**REQUIRED ACTION**:
Among the lines of the records, please find those that contain the word "editor" and copy them.

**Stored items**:
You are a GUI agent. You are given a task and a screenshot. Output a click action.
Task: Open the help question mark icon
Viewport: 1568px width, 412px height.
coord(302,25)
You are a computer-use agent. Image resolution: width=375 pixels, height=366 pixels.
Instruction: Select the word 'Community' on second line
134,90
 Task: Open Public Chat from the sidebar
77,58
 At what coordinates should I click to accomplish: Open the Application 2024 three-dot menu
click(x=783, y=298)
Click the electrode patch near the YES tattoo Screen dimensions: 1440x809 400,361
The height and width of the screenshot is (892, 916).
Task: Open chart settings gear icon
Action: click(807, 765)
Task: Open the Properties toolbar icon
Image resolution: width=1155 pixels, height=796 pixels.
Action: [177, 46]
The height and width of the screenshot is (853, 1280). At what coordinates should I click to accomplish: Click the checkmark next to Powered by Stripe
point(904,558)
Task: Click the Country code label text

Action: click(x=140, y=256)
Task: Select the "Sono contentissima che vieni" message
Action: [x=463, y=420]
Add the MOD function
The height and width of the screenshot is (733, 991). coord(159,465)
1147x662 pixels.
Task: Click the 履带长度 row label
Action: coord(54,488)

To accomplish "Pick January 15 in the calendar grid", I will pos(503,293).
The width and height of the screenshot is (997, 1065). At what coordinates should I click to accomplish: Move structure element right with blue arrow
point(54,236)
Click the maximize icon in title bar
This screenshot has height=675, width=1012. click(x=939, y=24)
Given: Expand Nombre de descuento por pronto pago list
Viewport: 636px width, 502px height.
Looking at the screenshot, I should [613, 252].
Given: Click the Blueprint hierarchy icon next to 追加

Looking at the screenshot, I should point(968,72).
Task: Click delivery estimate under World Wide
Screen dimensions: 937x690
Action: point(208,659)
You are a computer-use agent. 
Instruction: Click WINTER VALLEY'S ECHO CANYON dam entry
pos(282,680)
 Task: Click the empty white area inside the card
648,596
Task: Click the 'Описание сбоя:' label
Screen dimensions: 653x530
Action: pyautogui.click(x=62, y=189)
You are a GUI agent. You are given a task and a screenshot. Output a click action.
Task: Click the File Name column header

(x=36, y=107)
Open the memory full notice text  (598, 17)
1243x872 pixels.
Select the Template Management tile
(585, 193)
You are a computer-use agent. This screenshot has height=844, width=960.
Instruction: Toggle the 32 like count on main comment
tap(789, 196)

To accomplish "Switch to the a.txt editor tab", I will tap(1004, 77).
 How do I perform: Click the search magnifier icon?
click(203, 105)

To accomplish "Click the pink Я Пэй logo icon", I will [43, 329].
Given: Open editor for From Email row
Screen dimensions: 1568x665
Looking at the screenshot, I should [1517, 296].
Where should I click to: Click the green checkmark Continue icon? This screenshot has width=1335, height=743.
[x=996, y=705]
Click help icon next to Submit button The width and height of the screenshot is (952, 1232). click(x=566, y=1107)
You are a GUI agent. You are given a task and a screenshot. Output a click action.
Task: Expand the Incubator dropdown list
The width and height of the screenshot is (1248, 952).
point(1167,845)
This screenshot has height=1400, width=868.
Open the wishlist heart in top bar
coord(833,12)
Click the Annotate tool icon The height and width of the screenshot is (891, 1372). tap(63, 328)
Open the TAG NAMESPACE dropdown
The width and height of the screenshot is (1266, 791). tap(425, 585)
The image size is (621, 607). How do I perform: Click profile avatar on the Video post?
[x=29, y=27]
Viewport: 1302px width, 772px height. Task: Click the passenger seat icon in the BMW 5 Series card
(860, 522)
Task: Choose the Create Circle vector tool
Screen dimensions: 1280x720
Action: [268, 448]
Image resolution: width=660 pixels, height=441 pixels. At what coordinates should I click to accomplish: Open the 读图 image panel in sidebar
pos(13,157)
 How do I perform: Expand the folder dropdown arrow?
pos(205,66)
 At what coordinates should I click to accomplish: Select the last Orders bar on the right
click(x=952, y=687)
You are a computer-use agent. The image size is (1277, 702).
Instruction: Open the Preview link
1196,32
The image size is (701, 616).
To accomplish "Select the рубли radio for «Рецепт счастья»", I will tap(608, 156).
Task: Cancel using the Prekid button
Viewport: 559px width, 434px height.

**WRITTEN ANSWER**:
To accomplish "Switch to the a.txt editor tab", I will tap(1004, 77).
Given: Open editor for From Email row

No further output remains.